### [Try it]
All that is needed is a count of the lines in this data that contain the word "computer".
↓↓↓
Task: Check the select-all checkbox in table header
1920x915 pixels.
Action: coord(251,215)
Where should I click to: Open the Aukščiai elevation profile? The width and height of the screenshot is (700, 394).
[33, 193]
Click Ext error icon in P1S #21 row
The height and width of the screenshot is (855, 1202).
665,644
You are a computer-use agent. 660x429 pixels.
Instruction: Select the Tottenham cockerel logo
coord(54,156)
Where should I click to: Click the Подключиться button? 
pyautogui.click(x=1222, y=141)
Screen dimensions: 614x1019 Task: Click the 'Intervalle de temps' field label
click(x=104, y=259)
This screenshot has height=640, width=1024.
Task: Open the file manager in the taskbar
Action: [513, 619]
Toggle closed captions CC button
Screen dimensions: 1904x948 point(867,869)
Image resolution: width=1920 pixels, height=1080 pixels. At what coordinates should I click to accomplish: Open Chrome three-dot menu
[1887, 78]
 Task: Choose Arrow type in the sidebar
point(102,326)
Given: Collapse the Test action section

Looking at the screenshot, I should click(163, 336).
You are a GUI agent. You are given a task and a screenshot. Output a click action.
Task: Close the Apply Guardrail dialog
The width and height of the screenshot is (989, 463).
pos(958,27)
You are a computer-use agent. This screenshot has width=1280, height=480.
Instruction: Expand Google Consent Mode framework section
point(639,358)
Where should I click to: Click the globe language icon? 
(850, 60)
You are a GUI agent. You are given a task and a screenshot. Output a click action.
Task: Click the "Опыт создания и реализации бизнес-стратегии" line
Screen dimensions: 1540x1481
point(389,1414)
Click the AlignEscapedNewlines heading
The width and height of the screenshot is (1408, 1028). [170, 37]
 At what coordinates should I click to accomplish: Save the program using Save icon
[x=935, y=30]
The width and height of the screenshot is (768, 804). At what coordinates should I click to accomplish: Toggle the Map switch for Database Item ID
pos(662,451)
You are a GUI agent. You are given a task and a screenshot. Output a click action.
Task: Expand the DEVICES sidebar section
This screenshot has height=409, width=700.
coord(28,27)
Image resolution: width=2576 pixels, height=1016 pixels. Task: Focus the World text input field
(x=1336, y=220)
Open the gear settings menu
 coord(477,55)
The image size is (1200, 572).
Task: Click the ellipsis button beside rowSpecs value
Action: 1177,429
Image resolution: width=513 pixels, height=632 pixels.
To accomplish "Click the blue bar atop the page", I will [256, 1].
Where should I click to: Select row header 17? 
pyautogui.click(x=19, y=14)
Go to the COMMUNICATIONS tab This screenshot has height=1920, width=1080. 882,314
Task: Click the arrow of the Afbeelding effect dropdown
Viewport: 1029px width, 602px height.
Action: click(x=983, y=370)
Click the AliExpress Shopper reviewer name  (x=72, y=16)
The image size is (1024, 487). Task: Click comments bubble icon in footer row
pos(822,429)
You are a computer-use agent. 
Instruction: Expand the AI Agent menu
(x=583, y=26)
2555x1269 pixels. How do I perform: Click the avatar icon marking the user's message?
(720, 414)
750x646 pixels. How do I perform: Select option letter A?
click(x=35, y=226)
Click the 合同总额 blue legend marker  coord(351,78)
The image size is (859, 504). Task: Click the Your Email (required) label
↑↑↑
### [Answer box]
3